**Requirements**
Can you rewrite the material starting at the line containing "The height and" and ending at the line containing "Action: pos(101,42)", substituting "button" for "icon" and leaving everything else unchanged?

**Data**
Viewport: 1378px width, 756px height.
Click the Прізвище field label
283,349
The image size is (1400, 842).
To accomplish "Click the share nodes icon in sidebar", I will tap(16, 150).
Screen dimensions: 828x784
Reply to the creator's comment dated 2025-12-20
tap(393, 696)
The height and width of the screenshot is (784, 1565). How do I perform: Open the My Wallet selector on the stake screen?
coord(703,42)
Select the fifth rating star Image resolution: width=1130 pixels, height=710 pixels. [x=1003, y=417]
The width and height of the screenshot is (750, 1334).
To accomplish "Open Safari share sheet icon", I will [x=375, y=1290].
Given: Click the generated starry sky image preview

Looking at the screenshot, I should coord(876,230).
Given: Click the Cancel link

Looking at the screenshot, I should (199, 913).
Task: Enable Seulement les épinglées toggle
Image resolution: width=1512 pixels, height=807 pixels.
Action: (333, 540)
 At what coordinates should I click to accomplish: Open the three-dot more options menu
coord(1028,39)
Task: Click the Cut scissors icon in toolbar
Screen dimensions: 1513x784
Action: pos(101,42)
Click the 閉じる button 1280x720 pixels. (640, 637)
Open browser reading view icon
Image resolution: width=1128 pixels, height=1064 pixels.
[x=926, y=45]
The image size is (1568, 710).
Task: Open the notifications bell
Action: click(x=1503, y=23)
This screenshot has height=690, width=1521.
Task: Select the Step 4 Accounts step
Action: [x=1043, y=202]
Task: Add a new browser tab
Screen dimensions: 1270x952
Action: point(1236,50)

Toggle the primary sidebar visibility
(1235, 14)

**Response for this exercise**
The height and width of the screenshot is (784, 1565). How do I perform: Open the My Wallet selector on the stake screen?
coord(703,42)
Select the fifth rating star Image resolution: width=1130 pixels, height=710 pixels. [x=1003, y=417]
The width and height of the screenshot is (750, 1334).
To accomplish "Open Safari share sheet button", I will [x=375, y=1290].
Given: Click the generated starry sky image preview

Looking at the screenshot, I should coord(876,230).
Given: Click the Cancel link

Looking at the screenshot, I should (199, 913).
Task: Enable Seulement les épinglées toggle
Image resolution: width=1512 pixels, height=807 pixels.
Action: (333, 540)
 At what coordinates should I click to accomplish: Open the three-dot more options menu
coord(1028,39)
Task: Click the Cut scissors button in toolbar
Screen dimensions: 1513x784
Action: pos(101,42)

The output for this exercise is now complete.